Inhaltlich sind die drei Bände für diejenigen, die Interesse an kritischen und sprachgewandten Arbeiten haben, bedeutsam. Auch deswegen, weil Tiedemann die Kritische Theorie gegen ihre kritischen Kritiker in Schutz nimmt – und bei allen sprachtheoretischen, ästhetischen und sonstigen Wendungen und Interpretationsweisen, den historischen Kontext als theoriebildend herausstellt: den Horizont des nationalsozialistischen Terrors, der Konzentrations‑ und Vernichtungslager, des entfalteten ‚Totalen Krieges’, sowie die theoretische Borniertheit des damaligen Subjekts der Emanzipation und die Herrschaft des Realen Sozialismus. Die Wahrheit hatte weder in der ersten Hälfte des Zwanzigsten Jahrhunderts einen Ort in der Kommunistischen Partei, noch – eine grosse Enttäuschung für die re-migirierten Horkheimer und Adorno – erfüllte sich die Sehnsucht Kritischer Theorie nach etwas Anderem9 auch in den jungen StudentInnen der BRD nicht. Diese verstanden es, positiv(istisch) und weltanschaulich zu werden anstatt die Kritik der Zurückgekehrten aufzunehmen. Das Niemandsland, ein Verweis sowohl auf die zukünftige Utopie wie auf die verwüsteten Flächen der Weltkriege, verharrt im Stande der Negativität der Kritik. Schon Marx hatte dieses wesentliche Moment – Negativität – 1844 in den Deutsch-französischen Jahrbüchern hervorgehoben. Adorno legte dies für den Spätkapitalismus in den Zeiten der binären Weltordnung dar, wie er zugleich methodisch die (moralisch anti-moralische) Notwendigkeit ihrer Überwindung festhielt.

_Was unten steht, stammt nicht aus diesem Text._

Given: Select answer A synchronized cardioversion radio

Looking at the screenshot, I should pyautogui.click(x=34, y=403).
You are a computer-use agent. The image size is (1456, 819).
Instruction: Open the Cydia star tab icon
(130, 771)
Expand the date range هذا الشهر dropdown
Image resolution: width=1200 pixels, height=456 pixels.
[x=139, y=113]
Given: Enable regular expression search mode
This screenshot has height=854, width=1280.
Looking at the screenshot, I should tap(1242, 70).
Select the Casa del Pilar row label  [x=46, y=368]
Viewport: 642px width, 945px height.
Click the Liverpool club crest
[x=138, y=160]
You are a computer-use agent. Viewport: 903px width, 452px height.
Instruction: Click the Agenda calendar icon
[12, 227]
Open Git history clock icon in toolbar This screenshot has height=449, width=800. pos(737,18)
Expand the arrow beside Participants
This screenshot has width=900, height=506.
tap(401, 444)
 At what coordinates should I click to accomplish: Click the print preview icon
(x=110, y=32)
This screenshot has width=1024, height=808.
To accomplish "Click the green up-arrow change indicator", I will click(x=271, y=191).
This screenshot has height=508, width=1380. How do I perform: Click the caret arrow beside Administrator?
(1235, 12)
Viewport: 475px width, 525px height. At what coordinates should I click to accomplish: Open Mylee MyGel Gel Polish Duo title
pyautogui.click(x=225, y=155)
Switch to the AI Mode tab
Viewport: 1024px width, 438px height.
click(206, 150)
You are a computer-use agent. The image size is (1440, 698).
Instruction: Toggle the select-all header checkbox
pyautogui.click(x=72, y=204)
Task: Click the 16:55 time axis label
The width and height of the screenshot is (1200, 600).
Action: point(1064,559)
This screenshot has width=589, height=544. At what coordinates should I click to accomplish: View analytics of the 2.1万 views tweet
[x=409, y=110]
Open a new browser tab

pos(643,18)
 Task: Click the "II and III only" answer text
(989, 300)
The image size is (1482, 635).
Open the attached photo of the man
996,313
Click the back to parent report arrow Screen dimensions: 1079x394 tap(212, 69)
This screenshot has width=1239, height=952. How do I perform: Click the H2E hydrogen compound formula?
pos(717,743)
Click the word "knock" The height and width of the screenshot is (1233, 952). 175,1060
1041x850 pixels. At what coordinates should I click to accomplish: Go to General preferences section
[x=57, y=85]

Auf diese Notwendigkeit macht auch Rolf Tiedemann aufmerksam, der sich nicht scheut, sich als Epigone zu bekennen. Dies auch, weil es töricht wäre, sich quasi-geniale Gedanken einzubilden und das Subjekt wie den deus ex machina auf die Bühne der Öffentlichkeit zu wuchten. Gerade gegen den Schöpfungsanspruch der Theorien, die en vogue mit dem Zeitgeist sind, gelte es zu argumentieren.

»Niemandsland« und »Mystik und Aufklärung« werden zum 40. Todestags Adornos nun auch zusammen mit dem hier schon besprochene Buch Tiedemanns »Mythos und Utopie«10 als Paket angeboten. Nach all meinen lobenden Worten sollte für Interessierte der geringe Verkaufspreis11 der handwerklich sehr schönen Bücher ein weiterer Anreiz sein, diese bei dem kleinen und hervorstechenden Verlag edition text+kritik zu ordern.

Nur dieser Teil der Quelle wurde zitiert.